Competitors – CRISIL , ICRA
1. Infrastructure Finance Ratings – The Planning commission has estimated Rs 40 lacs crore infrastructures spending in 12th five year plan, out of that 50% would come from private sector. This will create huge demand for debt capital to support infrastructure funding which in turn require rating services.
2. Expansion/ JV – The Company has expanded its footprint outside India in rating business, as well as in the provision of technical services to other rating agencies. CARE ratings is adopting joint venture route with local credit rating agency for entering various markets.
The higher operating margin can be attributed to CARE Ratings’ smaller presence in the small and medium enterprises segment, which has lower returns. It also has a low-cost back-office in Ahmedabad, which helps it restrict its employee costs to less than one-quarter of its sales, compared with nearly one-half for the other two raters. The main reason of its margins are higher is that it gets most of its revenue from the ratings business, which is clearly a high margin business. The margins of Crisil and Icra are lower because they are diversified companies, with interests in research and consulting.
On the flip side, it means that CARE Ratings has all its eggs in one basket. For the year ended March, 86.4% of its revenue came from ratings.
In its prospectus, CARE Ratings talks about how it wants to develop its research business and expand. While it certainly has the cash to do so, such a move will likely lead to a reduction in margins. Besides, such a move will take some time to materialize.

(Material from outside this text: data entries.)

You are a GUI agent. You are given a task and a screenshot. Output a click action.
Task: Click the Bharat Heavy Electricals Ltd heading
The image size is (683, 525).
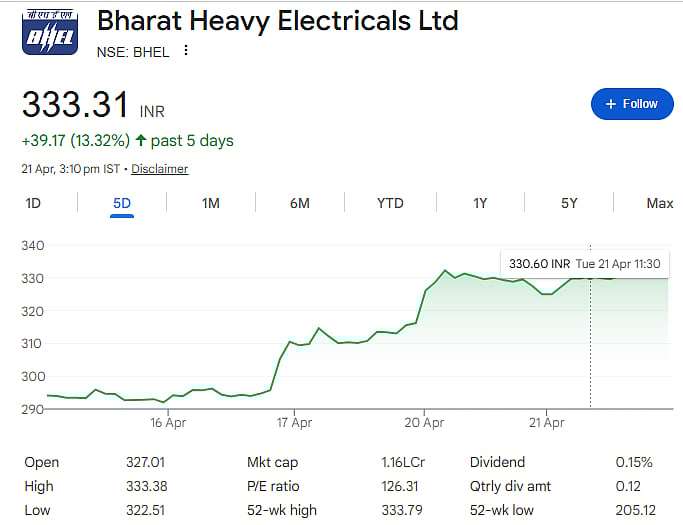tap(277, 20)
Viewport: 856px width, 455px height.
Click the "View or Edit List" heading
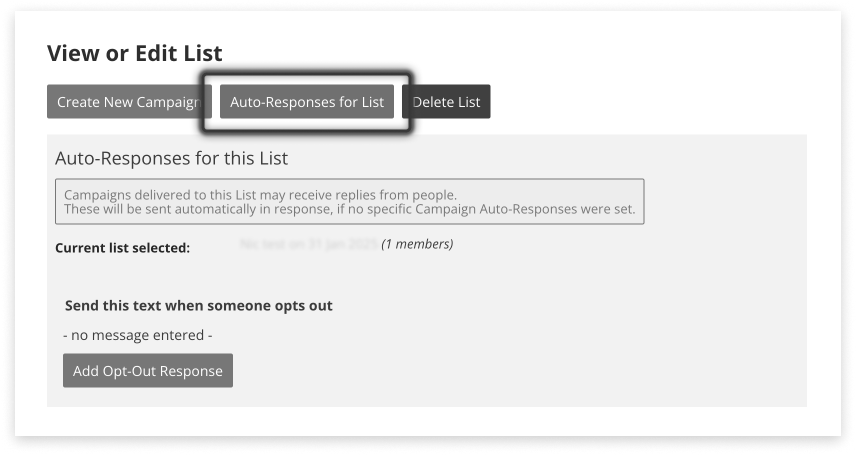pyautogui.click(x=134, y=54)
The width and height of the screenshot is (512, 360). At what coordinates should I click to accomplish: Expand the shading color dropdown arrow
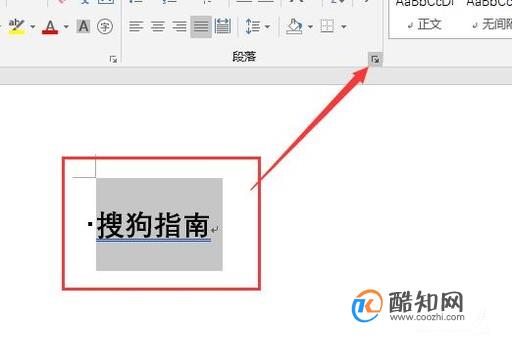310,27
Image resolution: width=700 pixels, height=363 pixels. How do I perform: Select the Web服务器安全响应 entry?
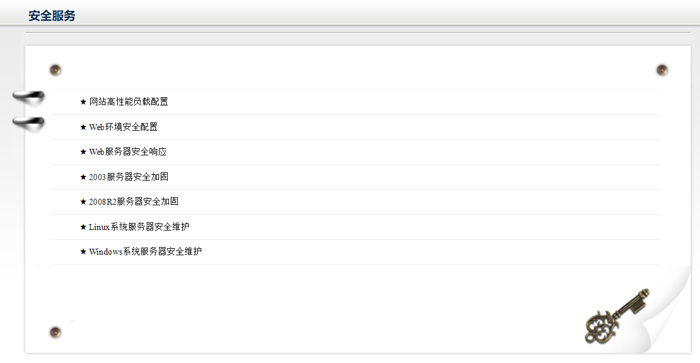(128, 152)
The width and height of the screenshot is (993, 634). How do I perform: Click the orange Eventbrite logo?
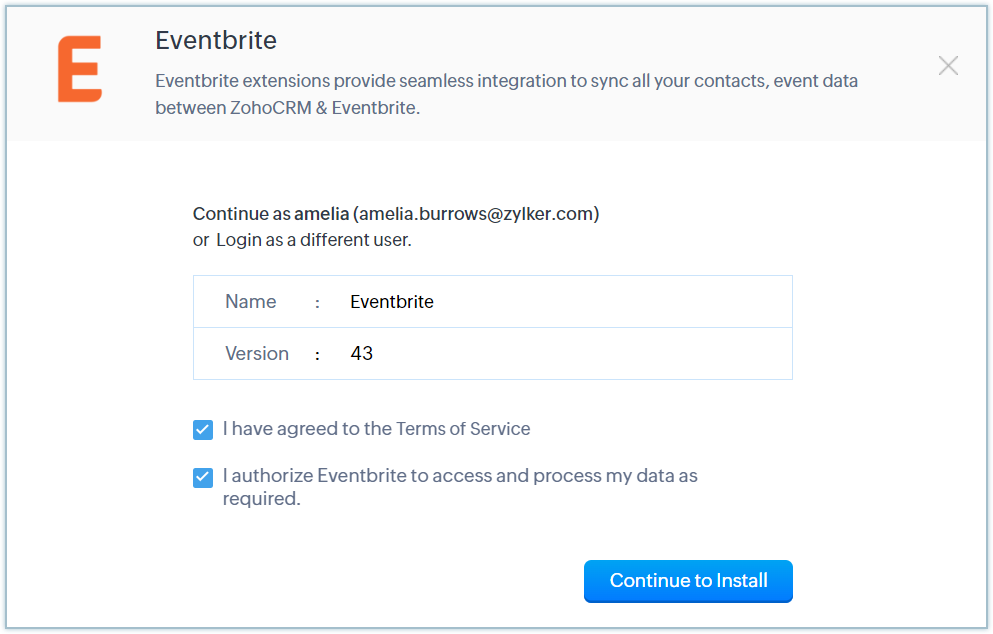click(80, 70)
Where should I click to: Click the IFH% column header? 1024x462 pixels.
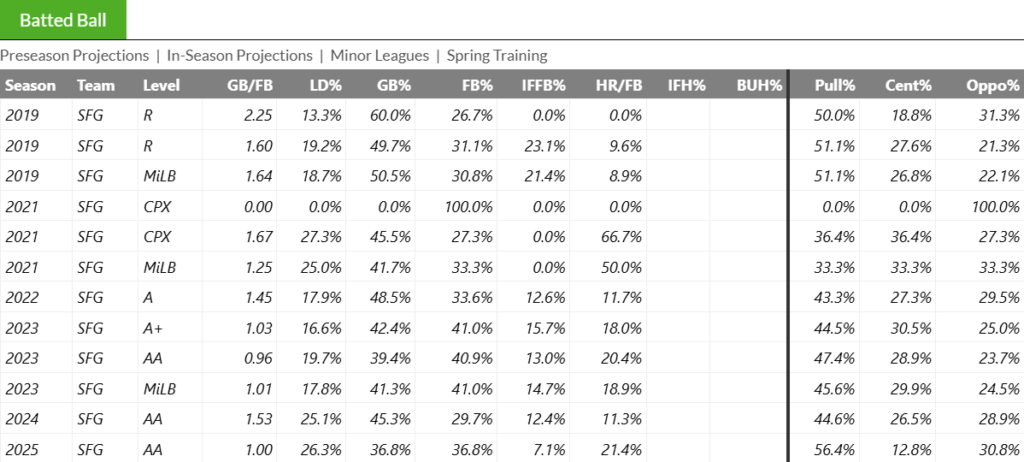click(687, 86)
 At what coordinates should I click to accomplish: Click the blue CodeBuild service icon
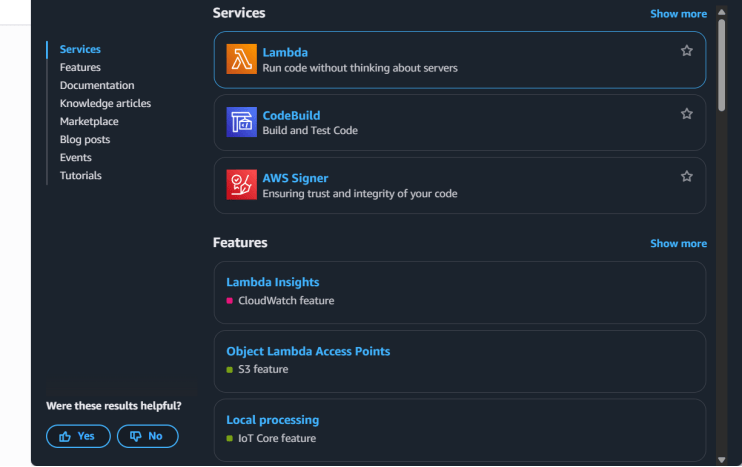(x=241, y=122)
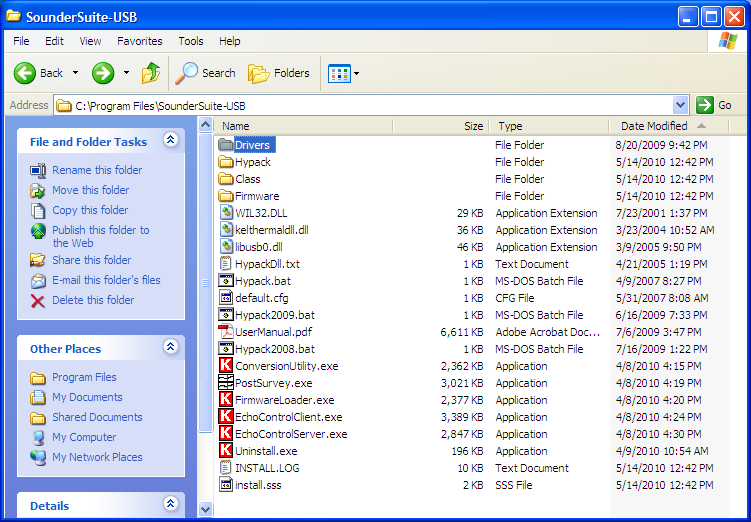Open the Views dropdown button
751x522 pixels.
[344, 73]
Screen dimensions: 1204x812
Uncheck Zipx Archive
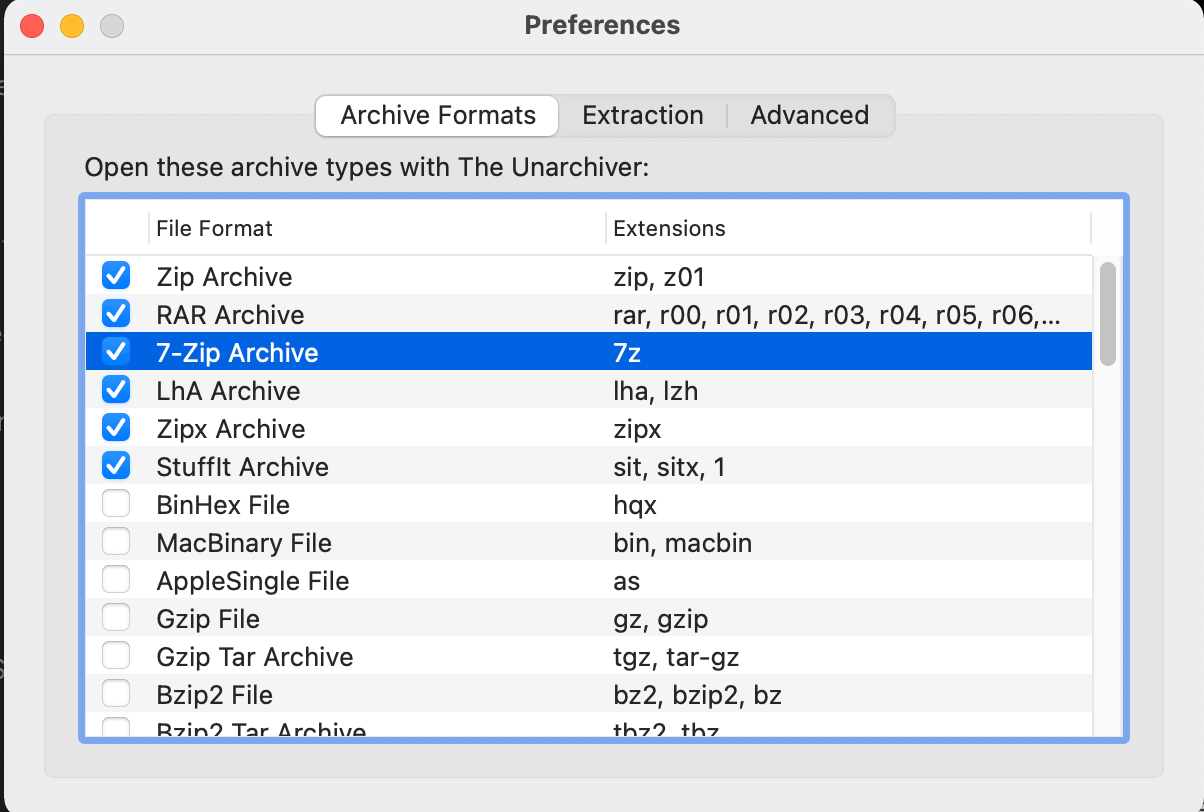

If banks decide to rate their loans internally, which the Reserve Bank of India may allow them to do so by March 2014, it will impact CARE Ratings more than others.
Based on above comparison, CARE’s IPO price is ~ 21 times FY13 earnings while other competitors are traded at 35-37 times.
CARE’s valuation looks attractive and has potential to provide good returns over medium to long term as well as possible listing gains.
But there is a risk as the company has revenues concentrated in one business area (ratings) as compared to other competitors who have revenues from rating as well as research.